With the introduction of the A340-600, the aircraft transformed from a sluggish climber into a high-performance machine. Each Trent 500 engine produced up to 60,000 lbs (27,215 kg) of thrust, a massive leap from the 34,000 lbs (15,422 kg) of the CFM56. This allowed the A340-600 to carry more passengers across even greater distances, and it largely silenced the critics who joked about the plane’s inability to get off the ground. However, this power came with a significant drawback: fuel consumption.
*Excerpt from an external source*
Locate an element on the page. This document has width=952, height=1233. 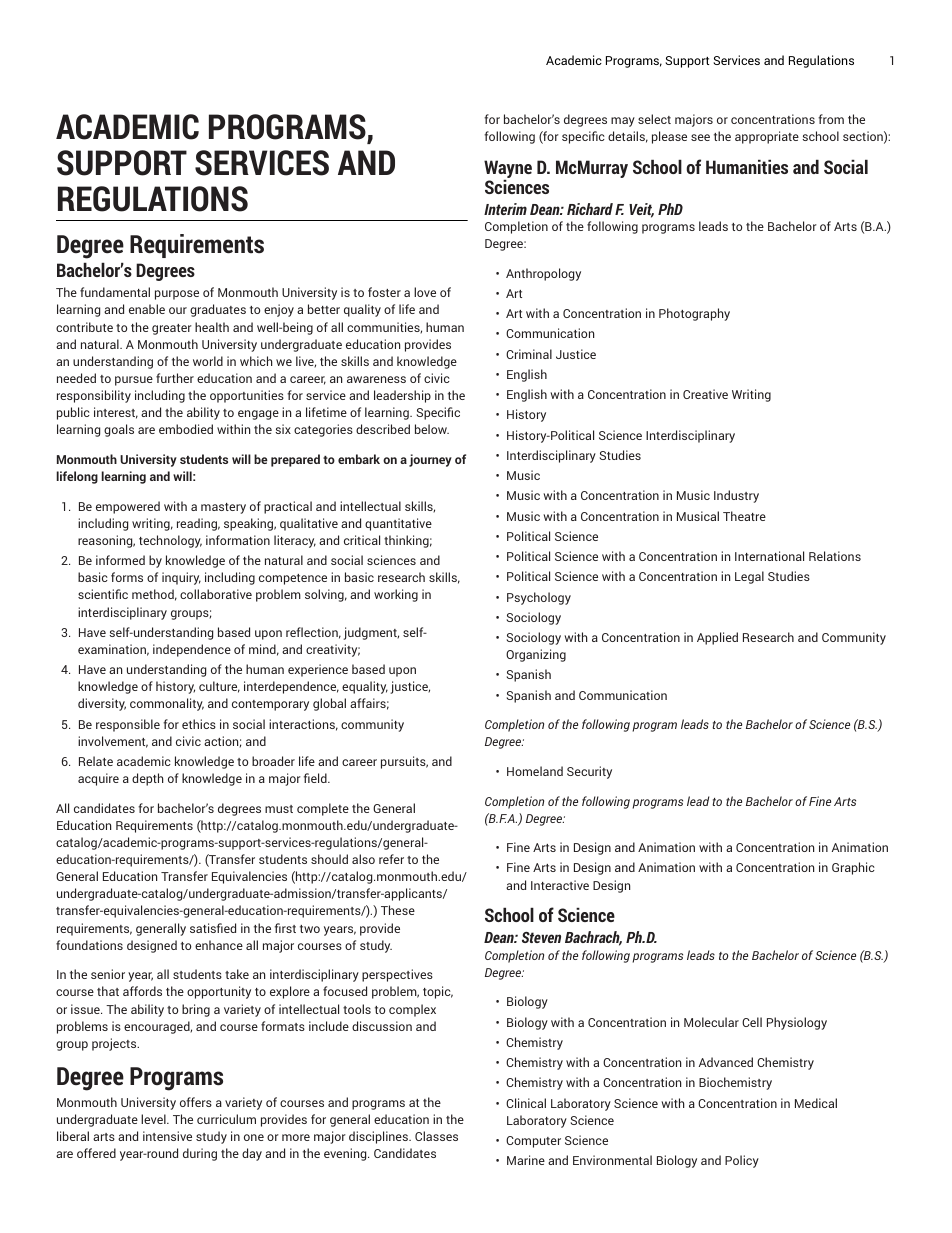
intensive is located at coordinates (167, 1136).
Even with more powerful engines, the physics of maintaining four separate combustion chambers and sets of rotating machinery meant the A340 could never match the lean efficiency of the twin-engine Boeing 777-300ER.

Performance Metric

A340-300 (CFM56-5C)

A340-600 (Trent 500)

Change

Individual Engine Thrust

34,000 lbs (15,422 kg)

60,000 lbs (27,215 kg)

+76%

Total Fleet Thrust

136,000 lbs (61,688 kg)

240,000 lbs (108,862 kg)

+76%

Max Takeoff Weight

606,000 lbs (275,000 kg)

837,000 lbs (380,000 kg)

+38%

Engines

4

4

No Change

The primary risk for operators during this era was the quad-engine tax. As fuel prices rose, the economic advantage of the A340’s extra power in the -600 variant was quickly overshadowed by its thirst. The entire A340 program can really be described through the distinction between underpowered and uneconomical. The -200 and -300 were arguably the former, the -500 and -600 were certainly the latter in the eyes of airline accountants. This eventually led to the early retirement of many A340-600s, as airlines found it cheaper to fly a two-engine jet with similar capacity, even if it lacked the majestic four-engine profile that aviation enthusiasts still adore.

The Last Of The Classic Quadjets

Lufthansa A340-600 Credit: Shutterstock

The saga of the Airbus A340 serves as a vivid reminder that aviation engineering is often a series of compromises rather than a straight line of progress. The claim that it used four Boeing 737 engines is a technical oversimplification, but the reality that it utilized a narrowbody engine family is the defining truth of its operational life. The CFM56-5C was a masterpiece of reliability and remains one of the most successful engines ever built, but it was never the powerhouse Airbus truly envisioned for its first quad-jet. By the time the significantly more muscular A340-600 arrived to solve the thrust issue, the industry had already pivoted toward the lean, two-engine efficiency of the Boeing 777, leaving the A340 as a beautiful but economically outpaced relic of a different era.

Its sluggish climb and the distinct look of those four slender engines are signatures of an aircraft that refused to follow the crowd. While most airlines have retired their fleets in favor of the Airbus A350 or the Boeing 787, a few examples still grace the skies, offering a final chance to experience an aircraft that relies on four-way redundancy rather than raw, twin-engine power. If you find yourself booked on one of the remaining Lufthansa or Swiss A340s, take a moment to look out the window at those outboard engines; they may not be 737 units, but they are the most capable members of the engine family that quite literally powered the world.

The lessons of the A340’s underpowered beginnings continue to shape how manufacturers approach new designs. The focus has shifted entirely away from the count of the engines toward the efficiency of the bypass ratio and the weight savings from composite materials. We are unlikely to ever see another four-engine widebody built from scratch, making the A340 a unique bookend in aviation history. It was the last of the classic quad-jets, an aircraft that bridged the gap between the legendary Boeing 747 and the modern efficiency of the A350, forever remembered as the jet that proved even a hairdryer can cross an ocean if you have four of them.